6月3日 −3−

 授業が休みということもあり、午前中の図書館には人気がなかった。

 優里先輩は図書委員でもないのにまるで気にすることなく無造作に貸出カウンターを通り越し、その奧で事務作業をしている司書先生の元へ直行した。


「あら、比楽坂さん、久しいわね」


 どうやら二人は顔見知りらしい。司書先生は顔を上げると、老眼鏡をずらしてにっこりと顔をほころばせた。


「毎日のようにここに逃げ込んできてたのに最近どうしたのかと思ったら、今度は本格的に引きこもりになっちゃったらしいわね」

「違う! 引きこもってなんかないぞ。こうしてたまには学校にも来るし、ちゃんと毎日授業は受けている」

「でも、教室で、ではないでしょ? まあ、あんなことがあった後だから仕方ないとは思うけど——」

「そんなことは今どうでもいいだろ! それよりも閉架書庫のカギを貸して欲しい。調べたいものがあるんだ」


 先輩は顔を赤らめ、チラチラと僕の方を気にしながら早口でまくし立てる。


「あら、私が持ってきてあげるわよ。何が見たいのかしら?」

「いい、あいつに手伝わせる。ばあさんに力仕事はさせられないよ」


 ねぎらっているんだかけなしてるんだか良く判らないセリフを吐きながら僕にあごをしゃくる先輩の視線を追って、司書先生はようやく僕を認識したらしい。一瞬驚いたように目を見開くと、僕に向かってにこりと微笑んだ。


「ようやく他人を身近に置けるようになったのね。多少は改善してると見ていいのかしら?」

「い・い・か・ら! とっととそのよく回る口を閉じてカギをくれ。後はこっちでやるから!」


 どうやら、二人はそうとうに気安い仲のようだ。先輩は司書先生から鍵束を奪い取ると、手のひらを上に向けて僕をちょいちょいと呼び寄せた。僕がおっかなびっくりカウンター内を仕切る腰までの高さのスイングドアを通り抜けると、先輩は司書先生が僕に話しかける暇を一切与えず、腕をつかんで閉架書庫に引きずり込む。

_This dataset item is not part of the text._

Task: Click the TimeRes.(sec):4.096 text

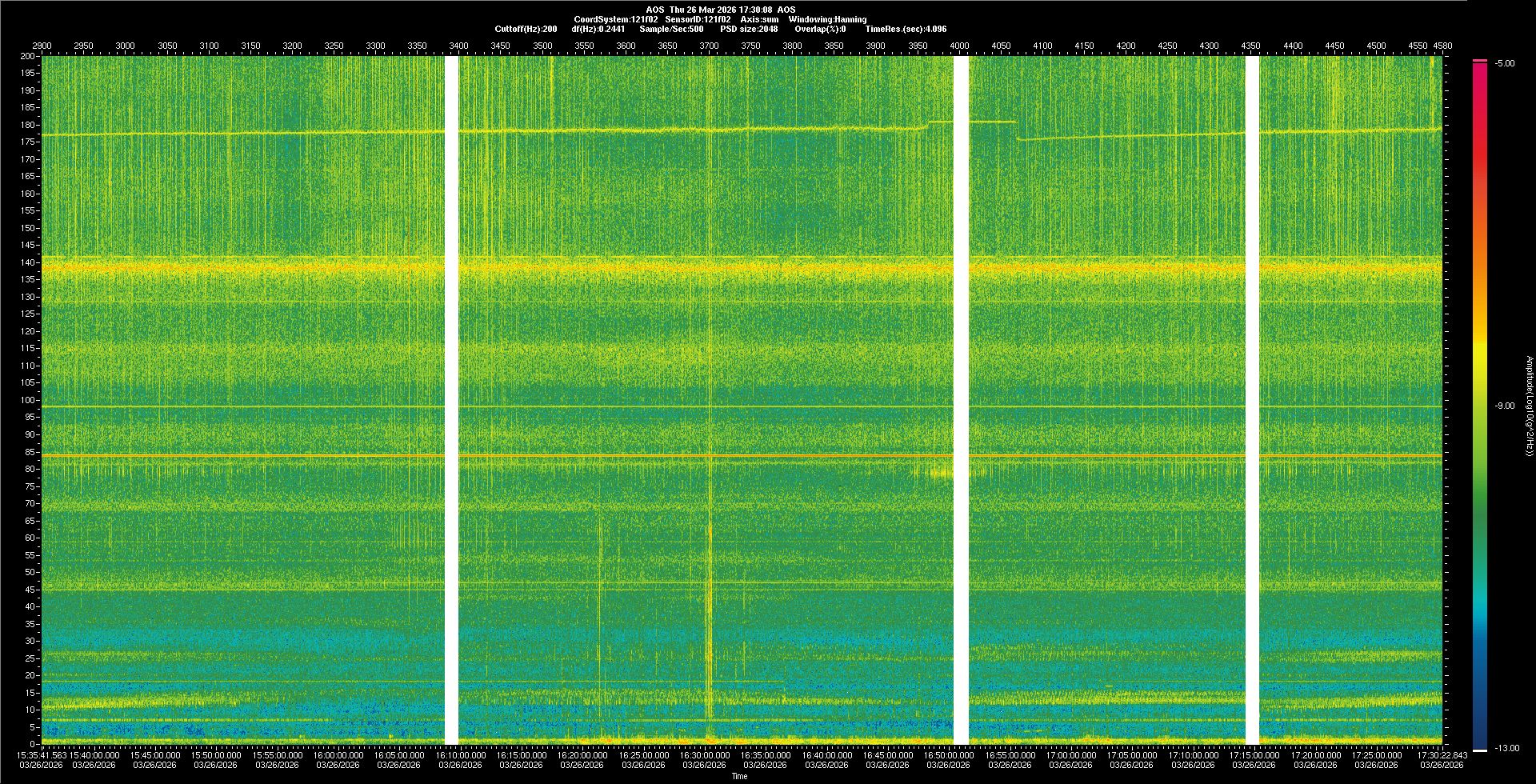Action: tap(905, 29)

「いいかい、あのばあさんの言ったことは無視しろ、いや、記憶から完全に抹消しろ」

「えー、僕としては——」

「強制的に忘れさせてもいいんだぞ! この話題には一生触れるな! いいね!」


 僕としてはむしろもっと詳しく、根掘り葉掘り聞きたい話題だったが、先輩の血の気の引いた頬や異様にすわった目つきがとても怖い。口をつぐまざるを得なかった。


「ところで、先輩はここで何をするつもりなんですか?」


 仕方ないので、とりあえず話題を変える。


「ああ、ウチの学校は創立以来ずっと生徒会が発行している〝緑陵〟って名前の年報誌があるんだ。一年分の学校行事、各クラブ活動や委員会活動の詳細な記録に加えて、各委員会やクラブの名簿まで網羅されている」

「え! それって、プライバシーの……」

「そう。さすがにその手の問題があって何年か前から名簿は載せなくなったが、過去の発行分を勝手に処分するわけにもいかないからな。人目に触れないようにこうして閉架書庫で管理されている」


 先輩は説明を続けながらずんずん歩き、やがて奥まった一角で立ち止まった。


「これだ」


 見れば、背の高いスチールラック一面分が全て同じ字体、同じタイトルの本で埋められていた。

 毎年発行された〝緑陵〟が発行順にずらりと並び、背表紙の黄ばみがきれいなグラデーションを描いている。


「バックナンバーをあたれば過去学校で何があったのか詳細にわかる。そうだな。とりあえず過去三十年くらい前から、演劇部絡みで何か変わったことがないか調べるんだ」

「え? 犯人の目星は?」

「だからそれを調べるんだろ? じゃあ私は昼食をとってくるから。せいぜい頑張りたまえ」


 そう言い残すと、先輩は逃げ出すかのように、僕を置いてさっさとどこかにいなくなってしまった。


「なんだ、流れ的に一緒に調べてくれるんじゃないの?」


 僕は大きなため息をつくと、とりあえず十冊ほどの〝緑陵〟を棚から抜き取り、書庫の隅にある小さな閲覧机に積み上げた。